Endpoint: /cluster/query
Method: POST
Description:

This endpoint queries multiple clusters using a MongoDB-style filter provided in the JSON body. It supports all standard MongoDB query operators like $eq, $gt, $in, etc., and returns a list of matched cluster metrics.

Example curl Command:

curl -X POST http://<server-url>/cluster/query \
  -H "Content-Type: application/json" \
  -d '{
    "cluster.memory.freeMem": {"$gt": 50000}
  }'

Block Metrics:

Block metrics are collected from the running block's executor and the instances of AI/Computational workload.

Default block metrics:

These metrics are embedded into the executor and AIOS instance SDK, hence these metrics are always available for any block and it's instances by default. Here are the default block metrics:

Default executor metrics:

Name	Description
`tasks_processed`	Number of tasks processed by the executor
`latency`	Average end-to-end latency of tasks (in seconds)

Default instance metrics

Name	Description
`on_preprocess_latency`	Latency of the `on_preprocess` function
`on_data_latency`	Latency of the `on_data` function
`end_to_end_latency`	Total end-to-end processing latency of the job
`on_preprocess_count`	Number of times `on_preprocess` is called
`on_data_count`	Number of times `on_data` is called
`end_to_end_count`	Total number of jobs processed
`on_preprocess_fps`	Frames per second for the `on_preprocess` function
`on_data_fps`	Frames per second for the `on_data` function
`end_to_end_fps`	Frames per second for the end-to-end processing pipeline
`queue_length`	Current length of the input Redis queue for the block

Custom metrics

Custom metrics can be implemented in AIOS instance SDK using AIOSv1Metrics library.
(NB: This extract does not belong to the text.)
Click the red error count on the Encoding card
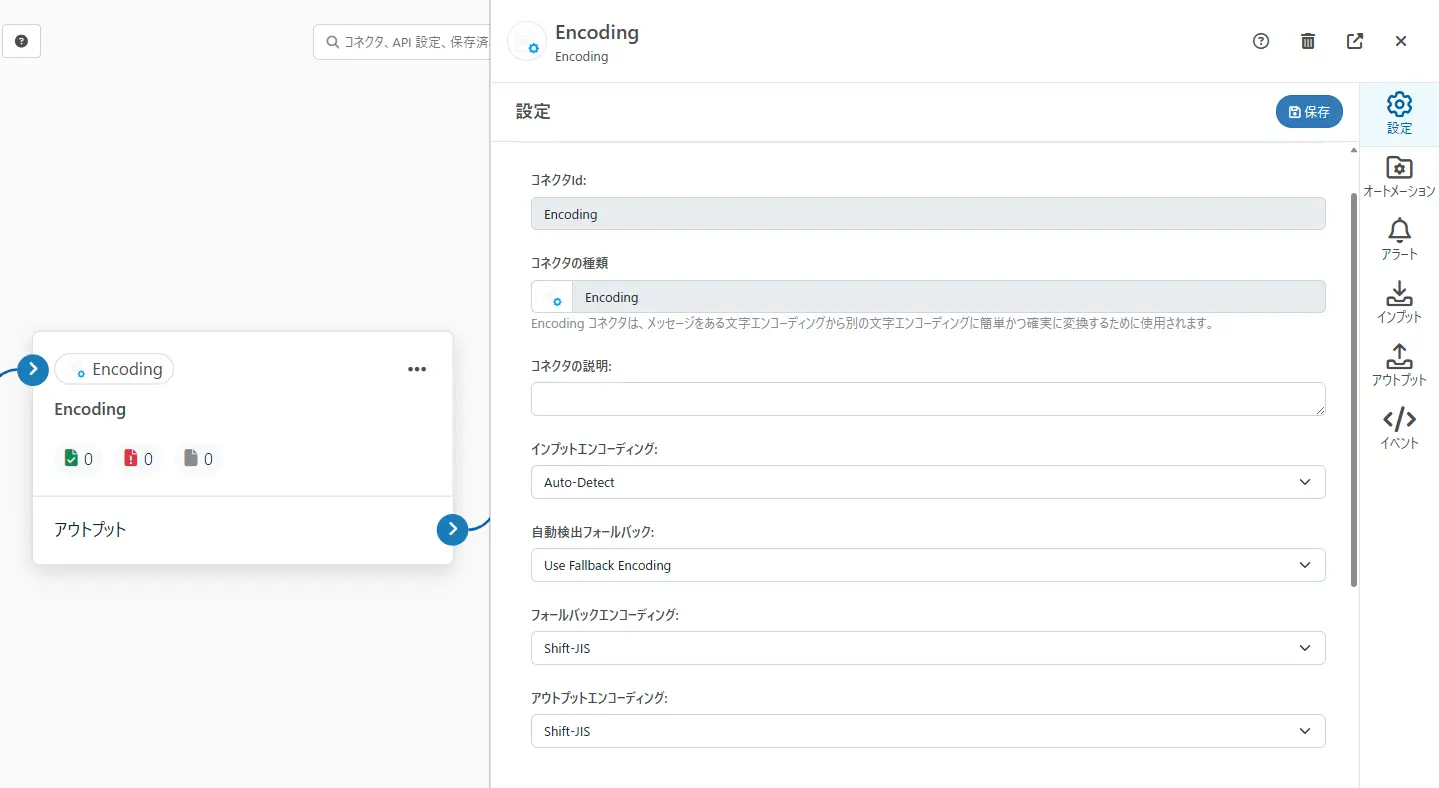1439x788 pixels. (x=138, y=458)
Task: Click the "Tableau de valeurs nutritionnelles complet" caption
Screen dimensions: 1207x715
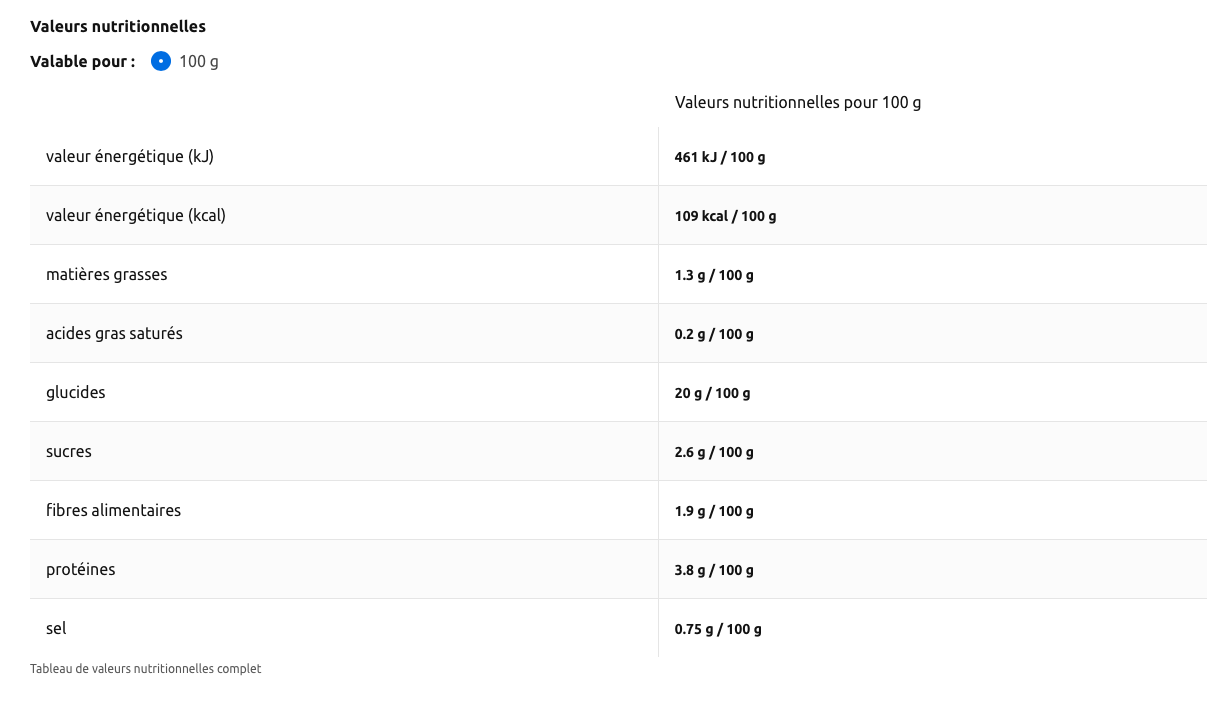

The AIOSMetrics class is a utility for registering and managing Prometheus-based metrics (Counters, Gauges, and Histograms) in AIOS services. It supports metric exposure, Redis integration, and labeling for use in multi-instance and multi-node deployments.

`AIOSMetrics(block_id: Optional[str] = None)`

Parameters: - block_id (str, optional): A unique identifier for the current block (component). If not provided, it defaults to the BLOCK_ID environment variable or "test-block".

Environment Variables: - BLOCK_ID: Block ID used for tagging metrics (optional if passed explicitly). - INSTANCE_ID: Instance ID used for internal identification (default: "instance-001"). - METRICS_REDIS_HOST: Redis host for publishing metrics data (default: "<server-url>").

Public Methods

`register_counter(name: str, documentation: str, labelnames: List[str] = None)`

Registers a Prometheus Counter metric.

Arguments: - name: Name of the metric. - documentation: Description of the metric. - labelnames: Optional list of label names to use with the counter.

`register_gauge(name: str, documentation: str, labelnames: List[str] = None)`

Registers a Prometheus Gauge metric.

Arguments: - name: Name of the metric. - documentation: Description of the metric. - labelnames: Optional list of label names to use with the gauge.

`register_histogram(name: str, documentation: str, labelnames: List[str] = None, buckets: List[float] = None)`

Registers a Prometheus Histogram metric.

Arguments: - name: Name of the metric. - documentation: Description of the metric. - labelnames: Optional list of label names to use with the histogram. - buckets: Optional list of histogram bucket boundaries. Defaults to [0.1, 0.2, 0.5, 1, 2, 5, 10].

`increment_counter(name: str, labelnames: Dict[str, str] = None)`

Increments the specified counter metric.

Arguments: - name: Name of the metric to increment. - labelnames: Dictionary of label values if the counter has labels. (Currently ignored in implementation)

`set_gauge(name: str, value: float, labelnames: Dict[str, str] = None)`

Sets the value of a gauge metric.

Arguments: - name: Name of the metric. - value: Numeric value to set. - labelnames: Dictionary of label values if the gauge has labels. (Currently ignored in implementation)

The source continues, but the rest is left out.